Les gens sont devenus si acerbes que leurs propos corrosifs font encore plus de mal à une société en décomposition qui a déjà atteint une phase critique. Le moment appelle davantage à l’engagement citoyen qu’au blablabla. Un examen de réflexion en symbiose à un pote kole nous mettrait en mouvement dans le sens de solution au lieu de continuer à mettre de l’huile sur le feu pour aggraver nos problèmes.
Prenons au mot le président du Conseil présidentiel de transition, Édgard Leblanc Fils, à la cérémonie officielle : « Cette fête du Drapeau, beaucoup plus encore aujourd’hui, doit nous rappeler la nécessité, l’obligation d’une union de tous les fils et filles de la patrie autour de cet idéal que nous ont tracé les pères de la patrie. »
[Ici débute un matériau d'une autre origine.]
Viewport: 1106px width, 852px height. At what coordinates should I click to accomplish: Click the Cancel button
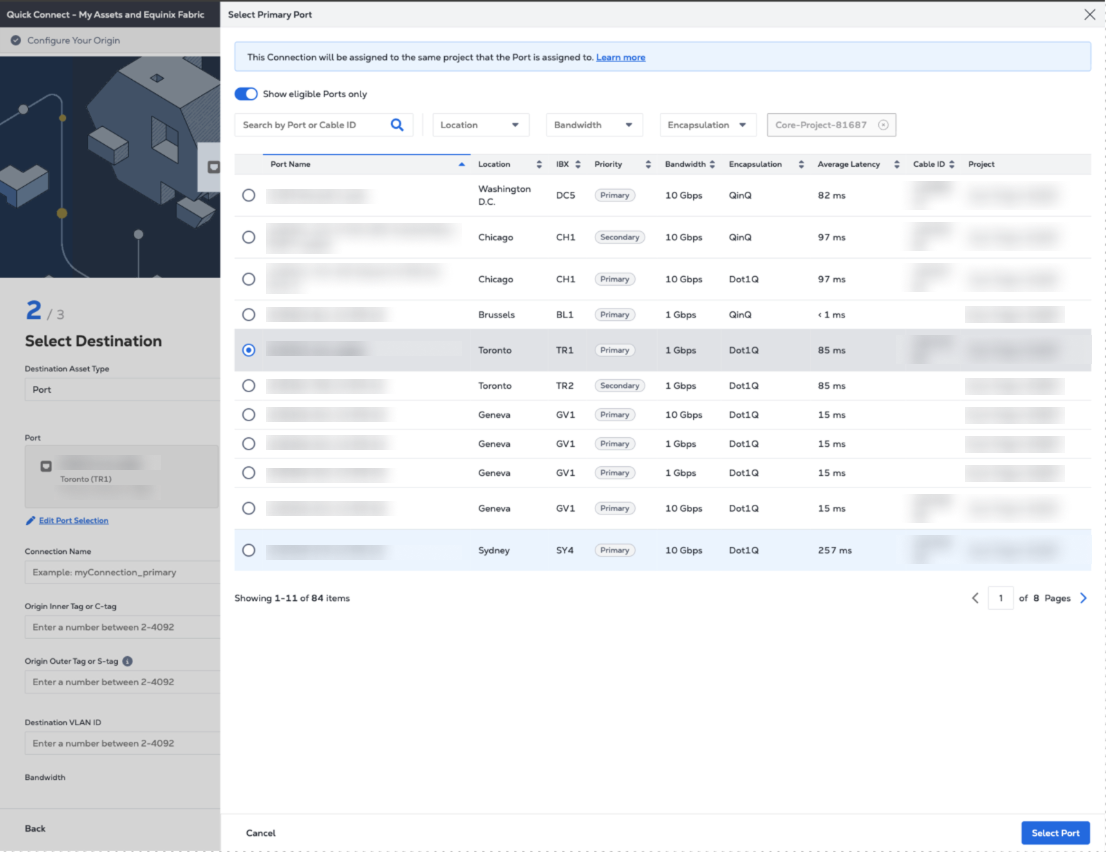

221 années depuis que notre drapeau existe. Et nous parlions de l’union. De quelle union ?
« L’union que nous prônons reste dans les discours de circonstances. Il faut un nouveau départ. Notre drapeau doit devenir le signe de ralliement autour d’un grand combite pour remettre en vie notre corps social en proie à des convulsions depuis des années », soutient, à la Villa d’accueil, Édgard Leblanc Fils.
Encore une fois, face à cette affligeante réalité, notre drapeau se flétrit et se meurt.
Pour ce nouveau départ, le drapeau haïtien, comme symbole puissant de ralliement, doit vivre en flottant sur une République en accord avec le respect de nos lois, de nos institutions et des normes sociales et la promotion du bien-être de la collectivité.
Travaillons à restaurer la confiance et la foi en notre patrie.